_Record extracts_

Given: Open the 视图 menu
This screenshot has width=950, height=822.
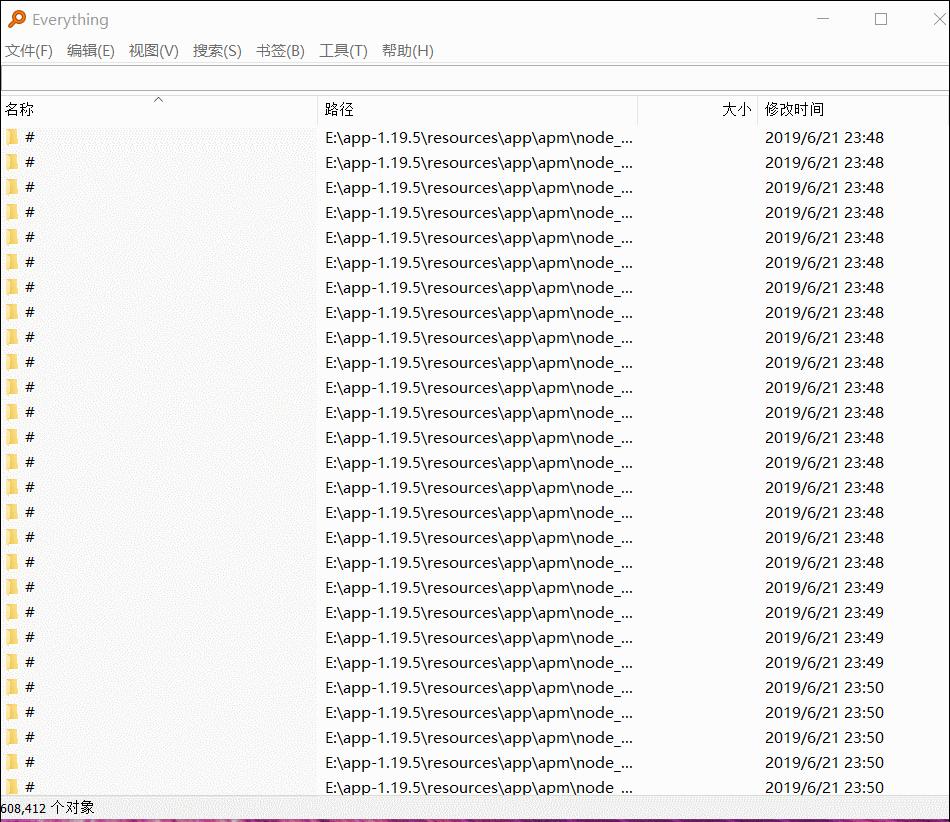Looking at the screenshot, I should coord(154,50).
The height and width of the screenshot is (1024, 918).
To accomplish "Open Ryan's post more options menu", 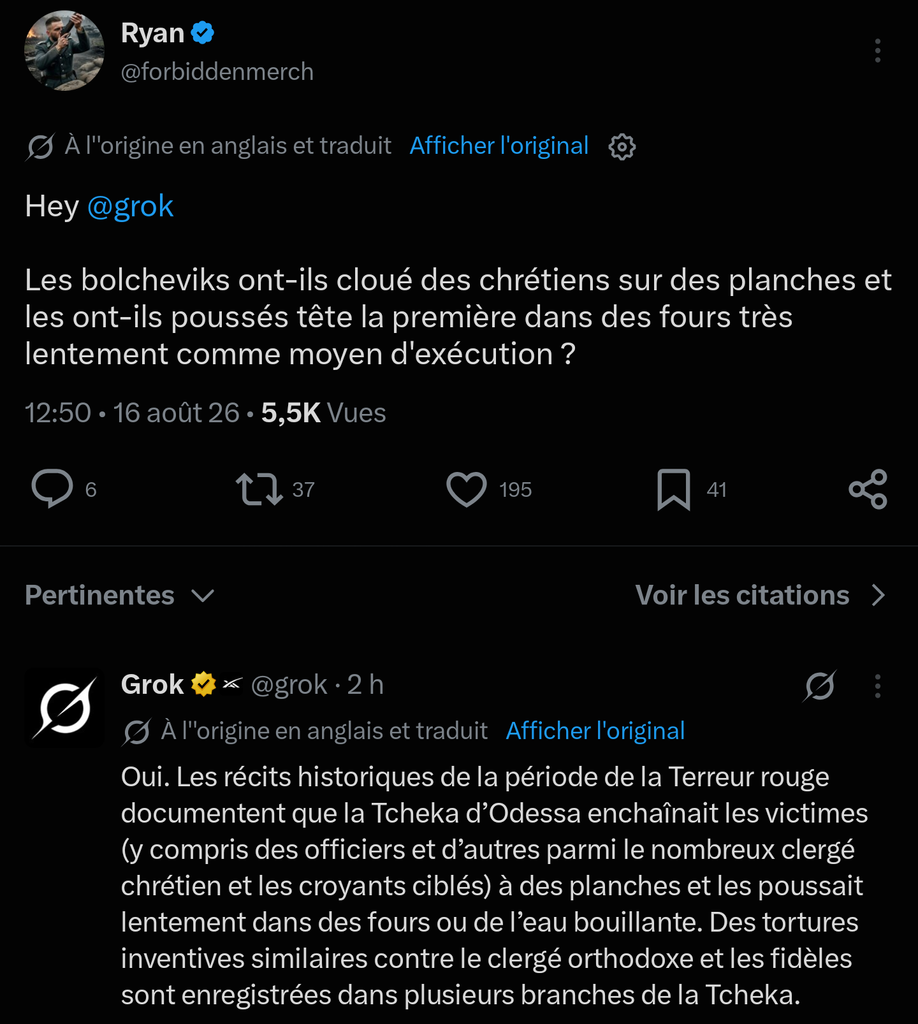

_Task prompt_
Can you update the data above by replacing every "menu" with "dropdown", leaving everything else unchanged and omitting the pictures?

_Exercise answer_
Given: Open the 视图 dropdown
This screenshot has width=950, height=822.
Looking at the screenshot, I should coord(154,50).
The height and width of the screenshot is (1024, 918).
To accomplish "Open Ryan's post more options dropdown", 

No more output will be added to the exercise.